(Recorded information)
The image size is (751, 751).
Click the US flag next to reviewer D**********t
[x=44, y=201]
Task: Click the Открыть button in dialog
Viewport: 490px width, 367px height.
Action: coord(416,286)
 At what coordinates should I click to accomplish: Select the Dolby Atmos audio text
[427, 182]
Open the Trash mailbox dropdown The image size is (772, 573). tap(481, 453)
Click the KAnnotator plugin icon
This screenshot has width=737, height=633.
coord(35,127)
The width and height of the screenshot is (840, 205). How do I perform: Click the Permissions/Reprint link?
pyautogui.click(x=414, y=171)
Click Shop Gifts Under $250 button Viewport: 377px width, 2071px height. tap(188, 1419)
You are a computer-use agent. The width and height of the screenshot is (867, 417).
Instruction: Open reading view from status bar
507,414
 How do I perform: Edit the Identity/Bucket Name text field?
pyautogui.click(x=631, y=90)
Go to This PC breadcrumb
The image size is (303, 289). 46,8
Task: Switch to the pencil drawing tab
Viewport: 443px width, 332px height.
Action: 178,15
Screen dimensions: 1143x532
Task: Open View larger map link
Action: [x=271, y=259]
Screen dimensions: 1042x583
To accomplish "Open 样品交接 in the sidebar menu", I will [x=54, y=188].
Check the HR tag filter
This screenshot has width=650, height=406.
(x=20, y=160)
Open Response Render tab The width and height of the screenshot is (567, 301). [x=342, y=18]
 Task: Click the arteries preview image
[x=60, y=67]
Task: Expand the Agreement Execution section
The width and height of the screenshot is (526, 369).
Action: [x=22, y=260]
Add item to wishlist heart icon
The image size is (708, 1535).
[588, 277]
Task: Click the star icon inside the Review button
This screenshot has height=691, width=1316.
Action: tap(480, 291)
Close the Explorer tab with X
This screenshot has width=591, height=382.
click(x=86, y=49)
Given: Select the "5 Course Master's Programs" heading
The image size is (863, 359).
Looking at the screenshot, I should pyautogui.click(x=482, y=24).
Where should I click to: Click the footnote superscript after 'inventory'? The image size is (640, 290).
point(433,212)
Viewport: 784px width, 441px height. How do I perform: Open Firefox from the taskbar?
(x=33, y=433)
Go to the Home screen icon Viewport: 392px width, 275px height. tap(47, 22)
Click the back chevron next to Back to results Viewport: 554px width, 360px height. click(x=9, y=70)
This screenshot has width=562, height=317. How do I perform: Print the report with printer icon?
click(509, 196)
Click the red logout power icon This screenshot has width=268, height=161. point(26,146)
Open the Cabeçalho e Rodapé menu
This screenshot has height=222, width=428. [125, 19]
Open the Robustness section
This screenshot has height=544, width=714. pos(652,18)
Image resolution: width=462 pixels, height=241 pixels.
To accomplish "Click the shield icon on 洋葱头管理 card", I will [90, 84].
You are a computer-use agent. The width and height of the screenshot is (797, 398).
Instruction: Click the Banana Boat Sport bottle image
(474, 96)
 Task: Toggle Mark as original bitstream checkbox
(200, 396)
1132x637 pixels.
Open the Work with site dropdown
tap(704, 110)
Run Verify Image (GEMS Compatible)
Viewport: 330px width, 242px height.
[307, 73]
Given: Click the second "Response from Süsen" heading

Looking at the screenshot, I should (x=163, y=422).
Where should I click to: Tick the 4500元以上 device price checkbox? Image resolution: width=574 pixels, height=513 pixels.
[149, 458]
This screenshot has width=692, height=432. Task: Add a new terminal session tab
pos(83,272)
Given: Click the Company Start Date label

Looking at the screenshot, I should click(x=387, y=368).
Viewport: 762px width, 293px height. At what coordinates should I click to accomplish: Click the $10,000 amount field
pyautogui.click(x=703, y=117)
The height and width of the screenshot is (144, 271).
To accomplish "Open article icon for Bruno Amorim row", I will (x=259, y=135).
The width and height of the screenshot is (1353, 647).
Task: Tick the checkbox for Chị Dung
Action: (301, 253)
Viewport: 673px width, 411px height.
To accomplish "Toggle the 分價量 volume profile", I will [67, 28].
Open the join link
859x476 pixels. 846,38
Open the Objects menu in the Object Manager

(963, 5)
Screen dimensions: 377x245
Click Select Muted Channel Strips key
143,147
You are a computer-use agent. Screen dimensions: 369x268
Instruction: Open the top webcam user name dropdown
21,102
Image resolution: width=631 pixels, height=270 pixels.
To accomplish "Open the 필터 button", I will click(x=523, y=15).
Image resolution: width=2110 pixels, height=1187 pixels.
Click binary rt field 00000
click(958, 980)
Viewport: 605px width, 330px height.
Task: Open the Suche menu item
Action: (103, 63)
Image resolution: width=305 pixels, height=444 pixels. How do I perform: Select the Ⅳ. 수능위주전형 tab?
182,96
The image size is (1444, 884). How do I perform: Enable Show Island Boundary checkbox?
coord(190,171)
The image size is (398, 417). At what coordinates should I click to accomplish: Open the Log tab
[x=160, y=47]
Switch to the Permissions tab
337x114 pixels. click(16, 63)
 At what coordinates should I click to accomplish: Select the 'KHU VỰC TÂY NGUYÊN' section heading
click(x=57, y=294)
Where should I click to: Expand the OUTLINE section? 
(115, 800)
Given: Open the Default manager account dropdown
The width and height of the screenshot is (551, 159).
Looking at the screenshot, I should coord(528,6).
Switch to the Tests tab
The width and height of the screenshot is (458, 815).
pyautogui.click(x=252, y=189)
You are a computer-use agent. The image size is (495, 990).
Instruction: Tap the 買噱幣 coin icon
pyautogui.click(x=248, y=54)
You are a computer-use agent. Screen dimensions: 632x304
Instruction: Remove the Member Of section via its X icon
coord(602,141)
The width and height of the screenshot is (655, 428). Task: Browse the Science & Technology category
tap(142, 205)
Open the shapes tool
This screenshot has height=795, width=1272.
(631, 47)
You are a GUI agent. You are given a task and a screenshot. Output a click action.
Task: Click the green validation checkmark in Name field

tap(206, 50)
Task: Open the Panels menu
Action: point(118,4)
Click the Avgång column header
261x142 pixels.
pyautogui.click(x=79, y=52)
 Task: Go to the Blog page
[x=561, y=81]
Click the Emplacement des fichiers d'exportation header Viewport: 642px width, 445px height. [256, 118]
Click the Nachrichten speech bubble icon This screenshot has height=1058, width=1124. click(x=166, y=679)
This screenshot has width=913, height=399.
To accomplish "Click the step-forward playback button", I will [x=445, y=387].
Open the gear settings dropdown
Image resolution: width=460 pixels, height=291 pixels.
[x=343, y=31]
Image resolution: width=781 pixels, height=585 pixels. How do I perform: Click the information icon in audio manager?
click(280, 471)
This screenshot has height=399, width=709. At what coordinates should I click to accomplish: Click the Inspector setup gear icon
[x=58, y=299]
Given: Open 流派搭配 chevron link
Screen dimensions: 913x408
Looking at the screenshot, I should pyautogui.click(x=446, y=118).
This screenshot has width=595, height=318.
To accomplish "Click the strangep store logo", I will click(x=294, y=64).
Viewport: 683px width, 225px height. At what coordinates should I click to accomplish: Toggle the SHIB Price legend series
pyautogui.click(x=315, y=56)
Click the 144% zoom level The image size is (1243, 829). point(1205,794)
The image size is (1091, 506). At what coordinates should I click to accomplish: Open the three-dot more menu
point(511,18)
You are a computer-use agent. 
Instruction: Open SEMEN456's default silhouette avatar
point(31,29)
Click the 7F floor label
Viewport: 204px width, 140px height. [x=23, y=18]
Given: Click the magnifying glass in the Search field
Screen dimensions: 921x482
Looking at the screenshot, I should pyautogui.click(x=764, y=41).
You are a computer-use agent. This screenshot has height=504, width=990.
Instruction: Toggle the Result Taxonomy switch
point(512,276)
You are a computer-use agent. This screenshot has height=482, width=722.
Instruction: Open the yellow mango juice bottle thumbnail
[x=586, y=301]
(End Recorded information)
*Exercise*. All records are to be retyped exactly. None may be omitted.

*Answer to this problem*.
The image size is (751, 751).
Click the US flag next to reviewer D**********t
[x=44, y=201]
Task: Click the Открыть button in dialog
Viewport: 490px width, 367px height.
Action: coord(416,286)
 At what coordinates should I click to accomplish: Select the Dolby Atmos audio text
[427, 182]
Open the Trash mailbox dropdown The image size is (772, 573). tap(481, 453)
Click the KAnnotator plugin icon
This screenshot has width=737, height=633.
coord(35,127)
The width and height of the screenshot is (840, 205). How do I perform: Click the Permissions/Reprint link?
pyautogui.click(x=414, y=171)
Click Shop Gifts Under $250 button Viewport: 377px width, 2071px height. tap(188, 1419)
You are a computer-use agent. The width and height of the screenshot is (867, 417).
Instruction: Open reading view from status bar
507,414
 How do I perform: Edit the Identity/Bucket Name text field?
pyautogui.click(x=631, y=90)
Go to This PC breadcrumb
The image size is (303, 289). 46,8
Task: Switch to the pencil drawing tab
Viewport: 443px width, 332px height.
Action: 178,15
Screen dimensions: 1143x532
Task: Open View larger map link
Action: [x=271, y=259]
Screen dimensions: 1042x583
To accomplish "Open 样品交接 in the sidebar menu", I will [x=54, y=188].
Check the HR tag filter
This screenshot has width=650, height=406.
(x=20, y=160)
Open Response Render tab The width and height of the screenshot is (567, 301). [x=342, y=18]
 Task: Click the arteries preview image
[x=60, y=67]
Task: Expand the Agreement Execution section
The width and height of the screenshot is (526, 369).
Action: [x=22, y=260]
Add item to wishlist heart icon
The image size is (708, 1535).
[588, 277]
Task: Click the star icon inside the Review button
This screenshot has height=691, width=1316.
Action: tap(480, 291)
Close the Explorer tab with X
This screenshot has width=591, height=382.
click(x=86, y=49)
Given: Select the "5 Course Master's Programs" heading
The image size is (863, 359).
Looking at the screenshot, I should pyautogui.click(x=482, y=24).
Where should I click to: Click the footnote superscript after 'inventory'? The image size is (640, 290).
point(433,212)
Viewport: 784px width, 441px height. How do I perform: Open Firefox from the taskbar?
(x=33, y=433)
Go to the Home screen icon Viewport: 392px width, 275px height. tap(47, 22)
Click the back chevron next to Back to results Viewport: 554px width, 360px height. click(x=9, y=70)
This screenshot has width=562, height=317. How do I perform: Print the report with printer icon?
click(509, 196)
Click the red logout power icon This screenshot has width=268, height=161. point(26,146)
Open the Cabeçalho e Rodapé menu
This screenshot has height=222, width=428. [125, 19]
Open the Robustness section
This screenshot has height=544, width=714. pos(652,18)
Image resolution: width=462 pixels, height=241 pixels.
To accomplish "Click the shield icon on 洋葱头管理 card", I will [90, 84].
You are a computer-use agent. The width and height of the screenshot is (797, 398).
Instruction: Click the Banana Boat Sport bottle image
(474, 96)
 Task: Toggle Mark as original bitstream checkbox
(200, 396)
1132x637 pixels.
Open the Work with site dropdown
tap(704, 110)
Run Verify Image (GEMS Compatible)
Viewport: 330px width, 242px height.
[307, 73]
Given: Click the second "Response from Süsen" heading

Looking at the screenshot, I should (x=163, y=422).
Where should I click to: Tick the 4500元以上 device price checkbox? Image resolution: width=574 pixels, height=513 pixels.
[149, 458]
This screenshot has width=692, height=432. Task: Add a new terminal session tab
pos(83,272)
Given: Click the Company Start Date label

Looking at the screenshot, I should click(x=387, y=368).
Viewport: 762px width, 293px height. At what coordinates should I click to accomplish: Click the $10,000 amount field
pyautogui.click(x=703, y=117)
The height and width of the screenshot is (144, 271).
To accomplish "Open article icon for Bruno Amorim row", I will (x=259, y=135).
The width and height of the screenshot is (1353, 647).
Task: Tick the checkbox for Chị Dung
Action: (301, 253)
Viewport: 673px width, 411px height.
To accomplish "Toggle the 分價量 volume profile", I will [67, 28].
Open the join link
859x476 pixels. 846,38
Open the Objects menu in the Object Manager

(963, 5)
Screen dimensions: 377x245
Click Select Muted Channel Strips key
143,147
You are a computer-use agent. Screen dimensions: 369x268
Instruction: Open the top webcam user name dropdown
21,102
Image resolution: width=631 pixels, height=270 pixels.
To accomplish "Open the 필터 button", I will click(x=523, y=15).
Image resolution: width=2110 pixels, height=1187 pixels.
Click binary rt field 00000
click(958, 980)
Viewport: 605px width, 330px height.
Task: Open the Suche menu item
Action: (103, 63)
Image resolution: width=305 pixels, height=444 pixels. How do I perform: Select the Ⅳ. 수능위주전형 tab?
182,96
The image size is (1444, 884). How do I perform: Enable Show Island Boundary checkbox?
coord(190,171)
The image size is (398, 417). At what coordinates should I click to accomplish: Open the Log tab
[x=160, y=47]
Switch to the Permissions tab
337x114 pixels. click(16, 63)
 At what coordinates should I click to accomplish: Select the 'KHU VỰC TÂY NGUYÊN' section heading
click(x=57, y=294)
Where should I click to: Expand the OUTLINE section? 
(115, 800)
Given: Open the Default manager account dropdown
The width and height of the screenshot is (551, 159).
Looking at the screenshot, I should coord(528,6).
Switch to the Tests tab
The width and height of the screenshot is (458, 815).
pyautogui.click(x=252, y=189)
You are a computer-use agent. The image size is (495, 990).
Instruction: Tap the 買噱幣 coin icon
pyautogui.click(x=248, y=54)
You are a computer-use agent. Screen dimensions: 632x304
Instruction: Remove the Member Of section via its X icon
coord(602,141)
The width and height of the screenshot is (655, 428). Task: Browse the Science & Technology category
tap(142, 205)
Open the shapes tool
This screenshot has height=795, width=1272.
(631, 47)
You are a GUI agent. You are given a task and a screenshot. Output a click action.
Task: Click the green validation checkmark in Name field

tap(206, 50)
Task: Open the Panels menu
Action: point(118,4)
Click the Avgång column header
261x142 pixels.
pyautogui.click(x=79, y=52)
 Task: Go to the Blog page
[x=561, y=81]
Click the Emplacement des fichiers d'exportation header Viewport: 642px width, 445px height. [256, 118]
Click the Nachrichten speech bubble icon This screenshot has height=1058, width=1124. click(x=166, y=679)
This screenshot has width=913, height=399.
To accomplish "Click the step-forward playback button", I will [x=445, y=387].
Open the gear settings dropdown
Image resolution: width=460 pixels, height=291 pixels.
[x=343, y=31]
Image resolution: width=781 pixels, height=585 pixels. How do I perform: Click the information icon in audio manager?
click(280, 471)
This screenshot has height=399, width=709. At what coordinates should I click to accomplish: Click the Inspector setup gear icon
[x=58, y=299]
Given: Open 流派搭配 chevron link
Screen dimensions: 913x408
Looking at the screenshot, I should pyautogui.click(x=446, y=118).
This screenshot has width=595, height=318.
To accomplish "Click the strangep store logo", I will click(x=294, y=64).
Viewport: 683px width, 225px height. At what coordinates should I click to accomplish: Toggle the SHIB Price legend series
pyautogui.click(x=315, y=56)
Click the 144% zoom level The image size is (1243, 829). point(1205,794)
The image size is (1091, 506). At what coordinates should I click to accomplish: Open the three-dot more menu
point(511,18)
You are a computer-use agent. 
Instruction: Open SEMEN456's default silhouette avatar
point(31,29)
Click the 7F floor label
Viewport: 204px width, 140px height. [x=23, y=18]
Given: Click the magnifying glass in the Search field
Screen dimensions: 921x482
Looking at the screenshot, I should pyautogui.click(x=764, y=41).
You are a computer-use agent. This screenshot has height=504, width=990.
Instruction: Toggle the Result Taxonomy switch
point(512,276)
You are a computer-use agent. This screenshot has height=482, width=722.
Instruction: Open the yellow mango juice bottle thumbnail
[x=586, y=301]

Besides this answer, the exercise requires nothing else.